Marjorie ci ha sentiti, ma non commenta. Adesso chissà cosa penserà di me, non guardo neanche con regolarità le partite del figlio nonostante lui mi abbia voluta qui... Se conoscesse la mia situazione, il suo giudizio sarebbe di certo migliore.
Non volevo darle una brutta impressione, è stata gentilissima a fare da intermediario tra me e lui... E ora rischio di averla delusa.
Mi dispiacerebbe, perché sembra una brava persona e si vede che tiene a Jérémy. È venuta solo per vederlo giocare una manciata di minuti!
Al termine della partita, la ringrazio per avermi invitata e lei mi sorride.
«L'importante è che hai passato una bella serata» dice soltanto. Poi guarda anche Axel e Nicole. «Vi potete fermare? A Jérémy farebbe piacere.»
«Magari» le risponde mia cugina, dispiaciuta. «Ho promesso a mia madre che non avrei fatto tardi...»
Axel, invece, non ha obblighi di orari o promesse ai genitori, così si allontana insieme a Marjorie dal lato opposto al nostro.
«Magari riesce a farsi dare il numero, così poi lo gira a te» ipotizza Nicole, quando siamo in macchina. «Oppure gli dà direttamente il tuo.»
Non replico, perché non voglio montarmi la testa. Per ora è stato bello vedere Jérémy giocare dal vivo, se dovesse esserci dell'altro... A me farebbe solo piacere, ma non mi illudo.

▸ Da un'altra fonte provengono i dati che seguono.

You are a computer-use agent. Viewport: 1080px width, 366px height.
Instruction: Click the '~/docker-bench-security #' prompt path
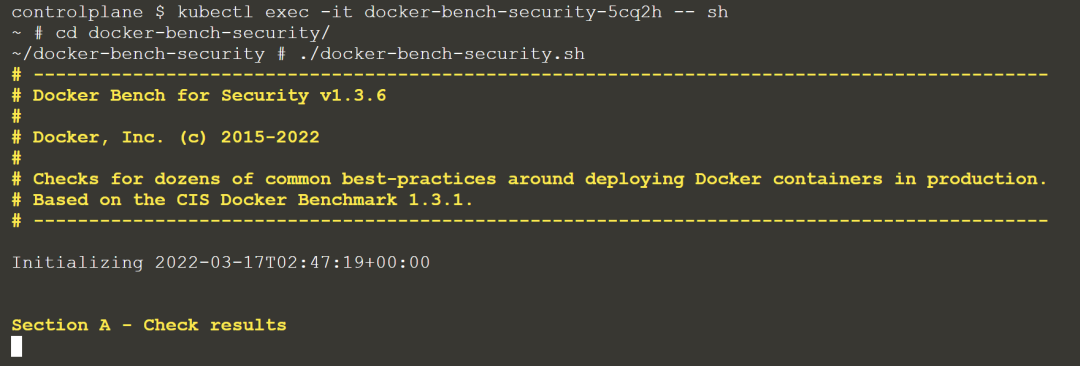pos(149,53)
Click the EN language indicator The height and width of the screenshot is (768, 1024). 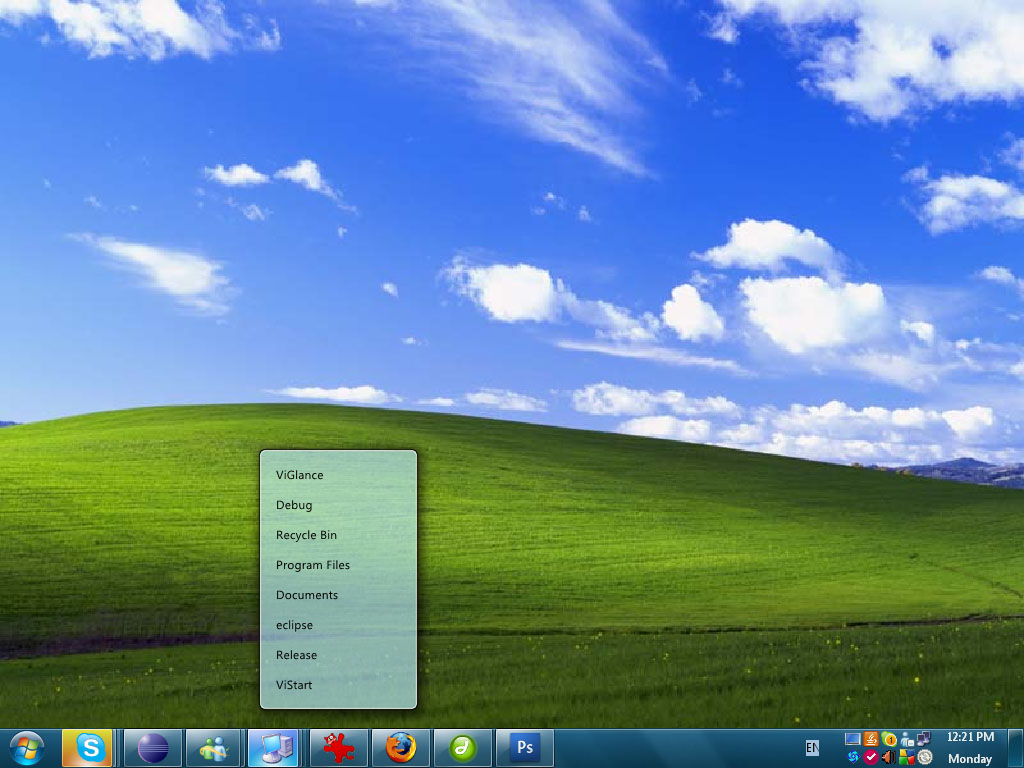(812, 748)
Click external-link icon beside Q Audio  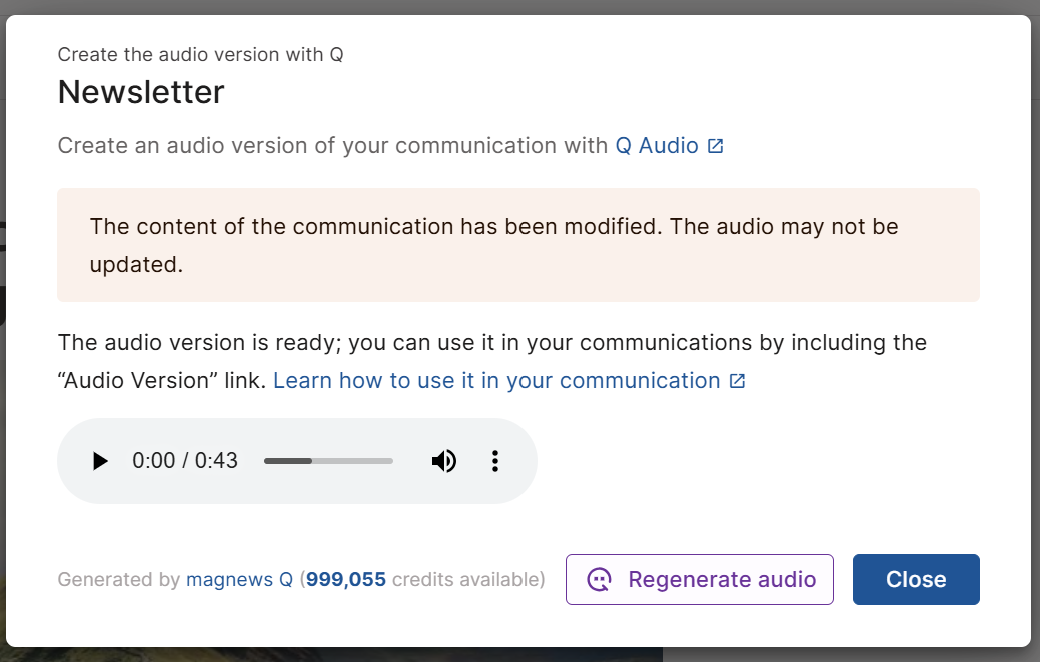pyautogui.click(x=715, y=146)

Questa serata è destinata a rimanere un piccolo ricordo felice, nonostante la parte più intima di me spera che sia solo l'inizio di qualcos'altro.
Rimaniamo in silenzio per tutto il tragitto, fino a quando lei non si ferma davanti al mio portone. La saluto, e riparte. Spero che zia non si sia sentita sola per l'assenza di Nicole... Ma anche mia cugina ha bisogno di svagarsi, non può stare sempre con lei. Al suo posto nemmeno so come mi comporterei, non voglio urtare la sua sensibilità imponendomi come presenza, per questo vado molto poco... E quel poco che vedo non mi piace. Ha sempre gli occhi vitrei fissati nel vuoto, come se non recepisse cosa le sta accadendo intorno – e mi strazia che per Nicole sia la normalità. Eppure lei riesce sempre a farsi forza e a essere una ragazza allegra e solare con tutti, come se per lei fosse naturale.
Arrivo all'ascensore e premo sul pulsante per chiamarlo. Sono troppo assonnata per mettermi a fare le scale.
«Ciao, Alizée.»
Mi si gela il sangue nelle vene. Ho riconosciuto subito la voce di Pierre.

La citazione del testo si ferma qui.